Even media shares in this, some would say to a large degree. The city of Worcester came under fire for its problems clearing the streets of snow and ice last winter, and the Sun took up the issue in a report [here], an editorial [here], and David Hitch’s editorial cartoons [here, here and here].
All of this belies the fact that hundreds of people toil day in and day out on behalf of the residents, workers and commuters of Worcester. They do so in comparative obscurity, making the city generally safe and livable, and one in which everyone should take pride.
It’s important to note when things work as they should. The efforts of city employees merit more than a passing “That’s what we pay for,” or “That’s their job.”

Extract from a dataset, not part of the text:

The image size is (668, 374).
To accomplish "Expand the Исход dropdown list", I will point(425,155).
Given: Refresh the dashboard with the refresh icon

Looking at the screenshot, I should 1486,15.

In this vein we take a look at something you won’t see: 244 tons of trash.
In correspondence to the City Council ahead of the Tuesday, July 19, meeting, City Manager Edward M. Augustus Jr. presented the latest statistics for Keep Worcester Clean, a cross-departmental program with the goal of “cleaning litter and other debris from city streets and sidewalks.”
The updated totals through May claim 150 sites were cleared of 25 tons of trash by Keep Worcester Clean crews in May alone. Add another 142 sites and 24 tons of trash picked up by Trial Court and Department of Public Works & Parks crews, sites cleaned of graffiti and stickers, sites cleaned during neighborhood, City Manager and Earth Day cleanups, and park cleanups.
For the year, through May, the totals are staggering: 1,463 sites cleaned of 244 tons of trash.
In addition, this year 104 abandoned cars have been removed, 900 bags of litter collected, 107 tires picked up, 2,757 miles of roads swept and 1,417 nuisance ordinance work orders have been filed.
This builds on a successful 2015, during which 544 tons of trash were picked up from 3,594 cleanups and 6,580 nuisance ordinance work orders were issued.
There are parts of the city that remain unclean. Among the places online where you can see that is the Keep Worcester Clean Facebook page, which is not affiliated with the city’s efforts and is NSFW for language. However, we don’t dare try to consider what the city would be like with the additional 788 tons of trash removed over the last 17 months.
In a city the size of Worcester there are countless other examples of government that works because of the people who show up every day to make it so.
But looking at the nearly 1.6 million pounds of trash that isn’t there is a good start.